For a part of the population, this turn has been towards the far-right. Golden Dawn, the neo-nazi party whose leadership along with the majority of its MPs are currently in jail awaiting trial for a number of criminal activities, is the third party. This is an important piece of news that has gone rather under-reported in the post-election celebrations. Golden Dawn is a symptom of the deep social turmoil the country has undergone over the last years. But it is not a symptom that will be easily alleviated, even when – and if – the Euro crisis will come to an end. The entry of Golden Dawn in the parliament has legitimised racist and xenophobic sentiments that might have sparsely existed in the country long before but found space for expression for the first time. Dealing with these voices and marginalising them once again will be a hard and long-term task. Tsipras’s government will have to take this task seriously, on top of the challenges of dealing with the country’s debtors, in order to implement the social agenda Syriza promoted before the election.
Even this social agenda, however, seems to be compromised in the choice by Tsipras to form a government coalition with the Independent Greeks, a nationalist, conservative right-wing party. Founded by a former member and constituted mostly by former deputies of the conservative New Democracy, the only obvious point of agreement between the Independent Greeks and Syriza seems to be their anti-austerity stances. At the same time, however, the Independent Greeks stand for a national education centred on Christian Orthodox values and have explicitly nationalist, anti-immigration and even anti-Semitic positions. How this coalition will work out, not only in terms of renegotiating Greece’s debt, but also with regard to internal politics and social policies is open to speculation and wild imagination.
As the world, therefore, either celebrates or condemns Syriza’s win, Greeks are once more confused. The political powers of the last forty years seem to have died with yesterday’s elections; however, remnants of it have made it to the government through the coalition. Tsipras will be the first Greek Prime Minister to ever take a political rather than religious oath during his swearing-in; but then he is also dependent on the support of nationalist party, which embraces religion as a pillar for the country’s wellbeing.
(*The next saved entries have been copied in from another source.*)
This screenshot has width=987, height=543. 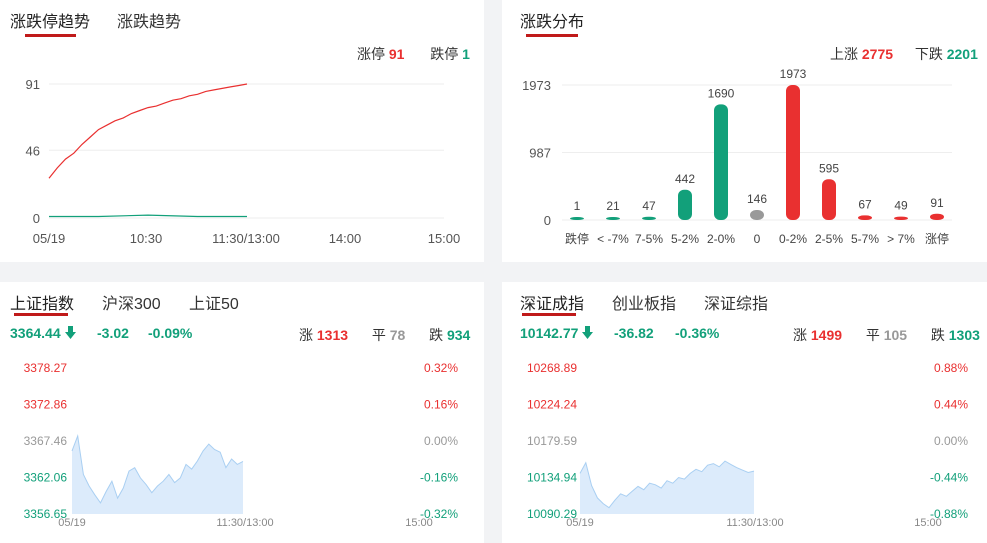 What do you see at coordinates (865, 204) in the screenshot?
I see `bar-value-label: 67` at bounding box center [865, 204].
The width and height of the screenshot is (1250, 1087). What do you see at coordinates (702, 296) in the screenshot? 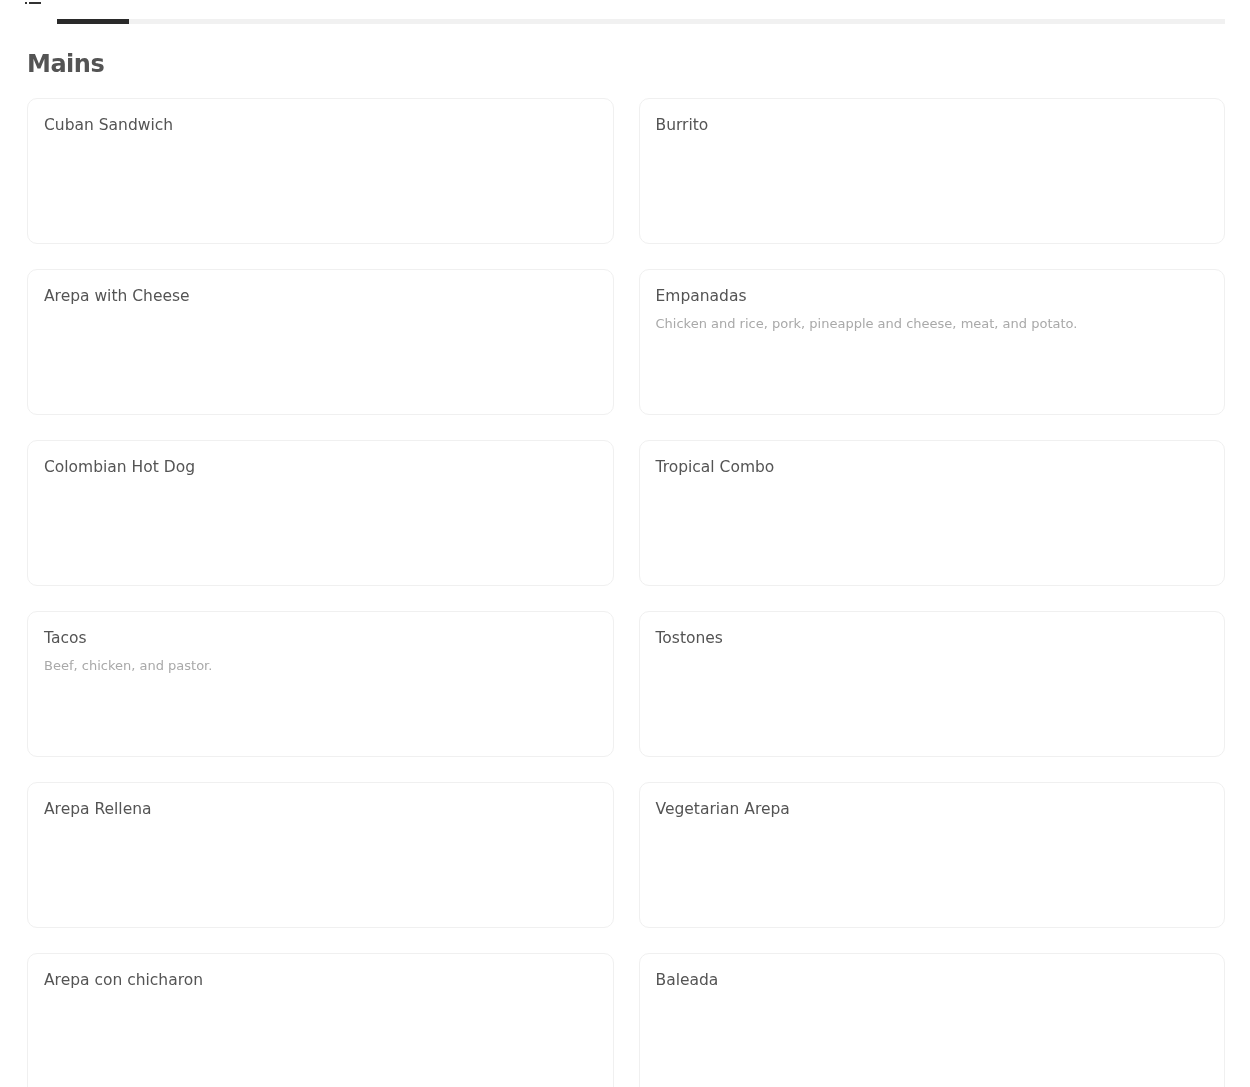
I see `item-name: Empanadas` at bounding box center [702, 296].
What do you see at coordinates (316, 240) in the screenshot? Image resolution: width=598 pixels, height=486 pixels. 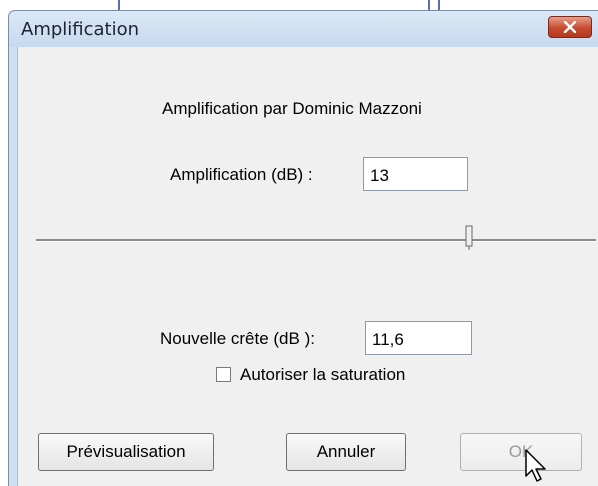 I see `amplification-slider-track` at bounding box center [316, 240].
Change is in the air but what the direction of this change will be is unclear. For Greece, and indeed for Syriza as well, this is not a time of celebration but a time of dealing with challenges, both the economic ones imposed as part of the country’s financial deals but also the social ones, so far largely neglected by the previous governments. Because hope has indeed won in yesterday’s elections; but for the Greeks, this is their last hope.
Maria Kyriakidou is a Lecturer in Cultural Politics, Communications and Media at the University of East Anglia. Her work focuses on the mediation of distant suffering, the role of representation in globalisation, cosmopolitanism and discourse theory. She is also interested in the way media discourses on the Euro Crisis construct and reproduce national stereotypes and divisive lines among the European counterparts. She holds a PhD in Media and Communications from the LSE and is an Associate to the Southern Europe International Affairs Programme of LSE IDEAS.